PROBLEM REQUIREMENTS:
In the material below, find each line that contains the word "computer" and copy it.

INFORMATION PROVIDED:
[Start of Attachment]

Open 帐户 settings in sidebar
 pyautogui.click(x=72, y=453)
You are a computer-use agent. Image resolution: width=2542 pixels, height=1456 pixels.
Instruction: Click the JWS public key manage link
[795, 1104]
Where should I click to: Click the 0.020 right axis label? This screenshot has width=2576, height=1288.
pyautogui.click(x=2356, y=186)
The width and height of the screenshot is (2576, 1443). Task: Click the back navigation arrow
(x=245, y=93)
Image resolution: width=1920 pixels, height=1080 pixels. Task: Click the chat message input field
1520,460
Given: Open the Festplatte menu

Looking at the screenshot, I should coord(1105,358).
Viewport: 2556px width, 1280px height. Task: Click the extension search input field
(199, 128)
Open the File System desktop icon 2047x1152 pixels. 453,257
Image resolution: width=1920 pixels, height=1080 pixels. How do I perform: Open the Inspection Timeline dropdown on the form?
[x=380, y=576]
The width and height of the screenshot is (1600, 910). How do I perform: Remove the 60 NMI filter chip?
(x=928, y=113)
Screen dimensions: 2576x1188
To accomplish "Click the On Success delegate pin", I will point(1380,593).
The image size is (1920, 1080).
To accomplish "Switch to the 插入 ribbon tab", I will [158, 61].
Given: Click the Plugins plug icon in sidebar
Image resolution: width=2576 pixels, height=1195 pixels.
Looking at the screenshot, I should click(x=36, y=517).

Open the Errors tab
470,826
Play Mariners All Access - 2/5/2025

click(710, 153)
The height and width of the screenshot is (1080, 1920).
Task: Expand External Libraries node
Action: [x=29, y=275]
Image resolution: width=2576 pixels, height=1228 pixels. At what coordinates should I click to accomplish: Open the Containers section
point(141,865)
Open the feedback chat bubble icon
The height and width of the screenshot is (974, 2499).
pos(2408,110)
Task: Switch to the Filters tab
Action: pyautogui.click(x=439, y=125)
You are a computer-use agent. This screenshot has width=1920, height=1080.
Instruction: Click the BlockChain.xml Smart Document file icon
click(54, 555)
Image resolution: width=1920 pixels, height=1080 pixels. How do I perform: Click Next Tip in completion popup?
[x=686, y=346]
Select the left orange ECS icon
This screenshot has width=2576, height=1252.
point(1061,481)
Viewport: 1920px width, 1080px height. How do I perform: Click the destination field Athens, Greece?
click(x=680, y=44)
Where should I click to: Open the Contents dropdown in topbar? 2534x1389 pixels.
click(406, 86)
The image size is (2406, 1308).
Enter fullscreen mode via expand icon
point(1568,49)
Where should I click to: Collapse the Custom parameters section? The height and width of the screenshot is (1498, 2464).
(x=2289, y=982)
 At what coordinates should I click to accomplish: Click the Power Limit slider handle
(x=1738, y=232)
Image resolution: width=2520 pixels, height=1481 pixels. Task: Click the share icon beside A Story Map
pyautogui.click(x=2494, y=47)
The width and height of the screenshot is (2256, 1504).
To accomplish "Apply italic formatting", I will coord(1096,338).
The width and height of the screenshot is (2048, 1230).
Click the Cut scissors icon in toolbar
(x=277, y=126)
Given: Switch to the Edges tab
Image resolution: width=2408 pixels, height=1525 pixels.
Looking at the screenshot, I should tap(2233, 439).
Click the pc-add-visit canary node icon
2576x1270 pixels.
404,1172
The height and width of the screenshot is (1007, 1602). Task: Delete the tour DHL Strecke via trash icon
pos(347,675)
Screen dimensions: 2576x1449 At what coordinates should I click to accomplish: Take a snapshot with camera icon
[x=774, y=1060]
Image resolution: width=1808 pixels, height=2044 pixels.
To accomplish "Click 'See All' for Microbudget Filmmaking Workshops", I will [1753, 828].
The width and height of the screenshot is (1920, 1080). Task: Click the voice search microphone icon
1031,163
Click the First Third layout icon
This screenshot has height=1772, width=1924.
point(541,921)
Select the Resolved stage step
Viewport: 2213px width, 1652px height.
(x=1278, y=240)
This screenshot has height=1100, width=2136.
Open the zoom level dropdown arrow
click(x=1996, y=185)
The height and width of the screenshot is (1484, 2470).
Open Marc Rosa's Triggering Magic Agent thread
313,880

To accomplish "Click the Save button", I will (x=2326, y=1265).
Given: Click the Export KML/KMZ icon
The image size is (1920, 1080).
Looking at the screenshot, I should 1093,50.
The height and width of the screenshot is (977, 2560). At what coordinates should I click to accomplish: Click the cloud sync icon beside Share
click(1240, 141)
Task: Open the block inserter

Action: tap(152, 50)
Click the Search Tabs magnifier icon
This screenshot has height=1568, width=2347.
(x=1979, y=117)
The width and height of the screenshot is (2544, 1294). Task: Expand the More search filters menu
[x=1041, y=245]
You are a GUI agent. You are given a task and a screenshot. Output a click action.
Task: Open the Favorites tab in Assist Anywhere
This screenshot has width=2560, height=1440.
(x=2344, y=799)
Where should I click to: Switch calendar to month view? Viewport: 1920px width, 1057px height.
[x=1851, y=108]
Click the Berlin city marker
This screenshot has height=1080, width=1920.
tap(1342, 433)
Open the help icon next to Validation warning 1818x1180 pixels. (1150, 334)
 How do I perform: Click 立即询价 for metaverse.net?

[End of Attachment]

RESPONSE TO THIS TASK:
You are a computer-use agent. Image resolution: width=2542 pixels, height=1456 pixels.
You are a computer-use agent. This screenshot has width=1920, height=1080.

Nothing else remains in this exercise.